Start of Block

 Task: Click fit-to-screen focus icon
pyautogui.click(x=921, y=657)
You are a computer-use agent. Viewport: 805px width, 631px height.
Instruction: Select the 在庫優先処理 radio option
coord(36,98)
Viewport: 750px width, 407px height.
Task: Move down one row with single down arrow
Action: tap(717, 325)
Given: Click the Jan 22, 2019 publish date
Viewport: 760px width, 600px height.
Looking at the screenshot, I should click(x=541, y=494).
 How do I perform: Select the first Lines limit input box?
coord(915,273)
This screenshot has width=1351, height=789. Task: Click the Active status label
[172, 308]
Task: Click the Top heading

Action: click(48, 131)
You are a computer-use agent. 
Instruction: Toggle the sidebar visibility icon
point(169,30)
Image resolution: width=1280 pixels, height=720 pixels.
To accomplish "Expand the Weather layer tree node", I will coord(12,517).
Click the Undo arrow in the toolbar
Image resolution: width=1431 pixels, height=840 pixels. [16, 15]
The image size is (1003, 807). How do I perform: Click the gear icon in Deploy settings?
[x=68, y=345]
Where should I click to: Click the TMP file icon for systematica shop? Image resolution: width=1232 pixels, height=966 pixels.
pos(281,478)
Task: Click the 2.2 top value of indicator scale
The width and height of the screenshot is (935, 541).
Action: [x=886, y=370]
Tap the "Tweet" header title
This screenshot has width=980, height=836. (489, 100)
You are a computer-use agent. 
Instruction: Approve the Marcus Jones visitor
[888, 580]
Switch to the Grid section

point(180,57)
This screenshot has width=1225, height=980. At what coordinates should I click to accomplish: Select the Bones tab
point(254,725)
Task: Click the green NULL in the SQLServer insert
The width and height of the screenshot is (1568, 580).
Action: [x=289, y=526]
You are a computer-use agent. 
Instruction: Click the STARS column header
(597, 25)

End of Block

• [Task directions]
Return every line of the material above exactly.

• [Worked solution]
 Task: Click fit-to-screen focus icon
pyautogui.click(x=921, y=657)
You are a computer-use agent. Viewport: 805px width, 631px height.
Instruction: Select the 在庫優先処理 radio option
coord(36,98)
Viewport: 750px width, 407px height.
Task: Move down one row with single down arrow
Action: tap(717, 325)
Given: Click the Jan 22, 2019 publish date
Viewport: 760px width, 600px height.
Looking at the screenshot, I should click(x=541, y=494).
 How do I perform: Select the first Lines limit input box?
coord(915,273)
This screenshot has width=1351, height=789. Task: Click the Active status label
[172, 308]
Task: Click the Top heading

Action: click(48, 131)
You are a computer-use agent. 
Instruction: Toggle the sidebar visibility icon
point(169,30)
Image resolution: width=1280 pixels, height=720 pixels.
To accomplish "Expand the Weather layer tree node", I will coord(12,517).
Click the Undo arrow in the toolbar
Image resolution: width=1431 pixels, height=840 pixels. [16, 15]
The image size is (1003, 807). How do I perform: Click the gear icon in Deploy settings?
[x=68, y=345]
Where should I click to: Click the TMP file icon for systematica shop? Image resolution: width=1232 pixels, height=966 pixels.
pos(281,478)
Task: Click the 2.2 top value of indicator scale
The width and height of the screenshot is (935, 541).
Action: [x=886, y=370]
Tap the "Tweet" header title
This screenshot has width=980, height=836. (489, 100)
You are a computer-use agent. 
Instruction: Approve the Marcus Jones visitor
[888, 580]
Switch to the Grid section

point(180,57)
This screenshot has width=1225, height=980. At what coordinates should I click to accomplish: Select the Bones tab
point(254,725)
Task: Click the green NULL in the SQLServer insert
The width and height of the screenshot is (1568, 580).
Action: [x=289, y=526]
You are a computer-use agent. 
Instruction: Click the STARS column header
(597, 25)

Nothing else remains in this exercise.